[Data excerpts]
----

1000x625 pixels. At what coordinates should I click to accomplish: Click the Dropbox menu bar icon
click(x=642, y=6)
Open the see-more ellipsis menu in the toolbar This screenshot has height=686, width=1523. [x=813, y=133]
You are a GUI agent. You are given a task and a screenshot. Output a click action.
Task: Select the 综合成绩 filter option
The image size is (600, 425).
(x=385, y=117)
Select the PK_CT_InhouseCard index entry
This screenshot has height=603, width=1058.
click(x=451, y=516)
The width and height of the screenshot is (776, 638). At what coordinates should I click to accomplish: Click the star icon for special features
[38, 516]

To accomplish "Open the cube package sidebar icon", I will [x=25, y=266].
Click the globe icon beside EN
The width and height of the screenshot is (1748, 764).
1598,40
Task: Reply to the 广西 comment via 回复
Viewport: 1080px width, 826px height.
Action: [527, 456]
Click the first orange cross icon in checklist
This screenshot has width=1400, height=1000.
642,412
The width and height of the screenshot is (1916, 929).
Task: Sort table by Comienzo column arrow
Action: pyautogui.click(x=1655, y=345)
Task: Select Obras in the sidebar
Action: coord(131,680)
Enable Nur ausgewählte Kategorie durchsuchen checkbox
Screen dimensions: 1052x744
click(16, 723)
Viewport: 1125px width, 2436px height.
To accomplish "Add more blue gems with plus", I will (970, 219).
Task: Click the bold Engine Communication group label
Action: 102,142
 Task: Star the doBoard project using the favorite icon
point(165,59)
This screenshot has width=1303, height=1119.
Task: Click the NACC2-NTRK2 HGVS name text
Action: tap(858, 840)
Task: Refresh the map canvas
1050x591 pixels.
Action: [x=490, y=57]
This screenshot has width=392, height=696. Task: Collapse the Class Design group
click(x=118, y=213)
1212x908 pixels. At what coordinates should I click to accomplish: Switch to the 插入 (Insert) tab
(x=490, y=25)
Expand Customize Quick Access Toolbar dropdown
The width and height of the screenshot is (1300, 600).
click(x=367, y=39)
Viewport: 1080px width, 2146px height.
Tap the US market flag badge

----

- Instructions for the task:
Reprint every entry exactly.

- Task solution:
1000x625 pixels. At what coordinates should I click to accomplish: Click the Dropbox menu bar icon
click(x=642, y=6)
Open the see-more ellipsis menu in the toolbar This screenshot has height=686, width=1523. [x=813, y=133]
You are a GUI agent. You are given a task and a screenshot. Output a click action.
Task: Select the 综合成绩 filter option
The image size is (600, 425).
(x=385, y=117)
Select the PK_CT_InhouseCard index entry
This screenshot has height=603, width=1058.
click(x=451, y=516)
The width and height of the screenshot is (776, 638). At what coordinates should I click to accomplish: Click the star icon for special features
[38, 516]

To accomplish "Open the cube package sidebar icon", I will [x=25, y=266].
Click the globe icon beside EN
The width and height of the screenshot is (1748, 764).
1598,40
Task: Reply to the 广西 comment via 回复
Viewport: 1080px width, 826px height.
Action: [527, 456]
Click the first orange cross icon in checklist
This screenshot has width=1400, height=1000.
642,412
The width and height of the screenshot is (1916, 929).
Task: Sort table by Comienzo column arrow
Action: pyautogui.click(x=1655, y=345)
Task: Select Obras in the sidebar
Action: coord(131,680)
Enable Nur ausgewählte Kategorie durchsuchen checkbox
Screen dimensions: 1052x744
click(16, 723)
Viewport: 1125px width, 2436px height.
To accomplish "Add more blue gems with plus", I will (970, 219).
Task: Click the bold Engine Communication group label
Action: 102,142
 Task: Star the doBoard project using the favorite icon
point(165,59)
This screenshot has width=1303, height=1119.
Task: Click the NACC2-NTRK2 HGVS name text
Action: tap(858, 840)
Task: Refresh the map canvas
1050x591 pixels.
Action: [x=490, y=57]
This screenshot has width=392, height=696. Task: Collapse the Class Design group
click(x=118, y=213)
1212x908 pixels. At what coordinates should I click to accomplish: Switch to the 插入 (Insert) tab
(x=490, y=25)
Expand Customize Quick Access Toolbar dropdown
The width and height of the screenshot is (1300, 600).
click(x=367, y=39)
Viewport: 1080px width, 2146px height.
Tap the US market flag badge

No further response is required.